> Exercise description: Please continue the news text about Nevada's prison typewriter ban, starting after its last sentence.

> Text segment:
────────────────
Nevada prison officials have confiscated hundreds of portable typewriters from inmates who have used them for decades to tap out legal briefs to appeal their convictions, arguing parts of the machines could be converted into weapons.

The Department of Corrections cited two incidents of violence in recently changing the policy — one when an inmate died and another when a guard was threatened.

Inmates have filed a growing pile of lawsuits protesting the new rule, saying officials are using the security argument as an excuse to try to slow their legal complaints about overcrowded prisons and difficult living conditions.

They also say the increase in violence in the prisons is the result of failed policies that have forced more and more inmates together into smaller spaces. Trying to quell the flow of suits challenging these issues by taking away their writing tools, they say, violates their constitutional rights.

The Nevada attorney general's office filed a response asking the federal court to make clear the department "has a legal right to declare typewriters unauthorized property," and that the ban on typewriters does not violate inmate rights.

"Historically, typewriters have been an issue because their parts can be turned into weapons," said Greg Smith, a former guard and current state corrections spokesman.

"The attacks precipitated more discussion for a ban," he told the Reno Gazette-Journal.
────────────────
> Record excerpts:

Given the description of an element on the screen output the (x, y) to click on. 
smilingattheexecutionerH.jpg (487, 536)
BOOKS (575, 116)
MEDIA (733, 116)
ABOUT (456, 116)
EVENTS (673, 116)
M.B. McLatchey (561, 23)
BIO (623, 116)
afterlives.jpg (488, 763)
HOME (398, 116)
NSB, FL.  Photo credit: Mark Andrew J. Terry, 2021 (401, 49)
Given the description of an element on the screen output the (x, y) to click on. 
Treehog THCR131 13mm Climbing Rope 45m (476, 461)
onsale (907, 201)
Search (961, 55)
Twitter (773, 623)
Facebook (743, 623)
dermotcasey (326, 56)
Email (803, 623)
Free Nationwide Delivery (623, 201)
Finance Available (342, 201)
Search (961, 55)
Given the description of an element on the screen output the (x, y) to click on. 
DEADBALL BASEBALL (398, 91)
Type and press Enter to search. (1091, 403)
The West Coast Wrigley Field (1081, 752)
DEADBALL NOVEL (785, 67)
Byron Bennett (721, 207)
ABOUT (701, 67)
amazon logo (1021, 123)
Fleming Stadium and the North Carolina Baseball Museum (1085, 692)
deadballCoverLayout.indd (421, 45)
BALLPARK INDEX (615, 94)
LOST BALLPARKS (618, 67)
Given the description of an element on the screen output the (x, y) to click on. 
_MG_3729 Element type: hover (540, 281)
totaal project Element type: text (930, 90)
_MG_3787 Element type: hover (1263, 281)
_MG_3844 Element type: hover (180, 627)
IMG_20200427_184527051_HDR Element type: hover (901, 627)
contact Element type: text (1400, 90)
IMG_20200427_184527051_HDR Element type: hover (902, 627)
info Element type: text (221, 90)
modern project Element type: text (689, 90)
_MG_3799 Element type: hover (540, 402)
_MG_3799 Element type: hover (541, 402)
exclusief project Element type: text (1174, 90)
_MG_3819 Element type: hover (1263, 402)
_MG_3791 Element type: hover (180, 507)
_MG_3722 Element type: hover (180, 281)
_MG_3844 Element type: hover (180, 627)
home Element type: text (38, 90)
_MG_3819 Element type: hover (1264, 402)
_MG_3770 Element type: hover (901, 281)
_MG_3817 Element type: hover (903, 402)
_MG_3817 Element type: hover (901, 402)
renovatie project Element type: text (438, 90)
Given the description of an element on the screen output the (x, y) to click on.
────────────────
> The response:
Gary Piccinini, a senior officer with the department, said in a memo that several parts in particular are deadly. The rubber roller on one type of typewriter has a hollow piece of cylindrical metal inside that's 14 inches long and "is very heavy and could be used as a club." The cylindrical piece in the Brother typewriter "can also be made into a stabbing weapon."

The Canon typewriter has two other metal parts that can be sharpened into a slicing type weapon, he said.

The American Civil Liberties Union of Nevada said typewriters are a critical part of the pro se legal process, in which individuals represent themselves, and efforts should be made to allow their use.

"It's disappointing that the department of corrections could not have found a middle ground that protected inmate safety while allowing some access to typewriters," said Lee Rowland, a lawyer with the ACLU's Reno office. "Inmate restrictions should be linked to actual and demonstrable safety risks, especially when they affect a fundamental right such as access to the court system."

Nicole Moon, spokeswoman for the attorney general's office, said the ban was not meant to stop lawsuits.

"The ban on typewriters was implemented for safety and security, and is in no way intended to affect inmate litigation," she said.

As with many prison systems across the country, Nevada's correctional facilities are busting at the seams.

Gov. Jim Gibbons used those words to describe the conditions during a tour of a correctional center last year, and Howard Skolnik, director of the Department of Corrections, told reporters: "To say we are in a crisis is not an exaggeration."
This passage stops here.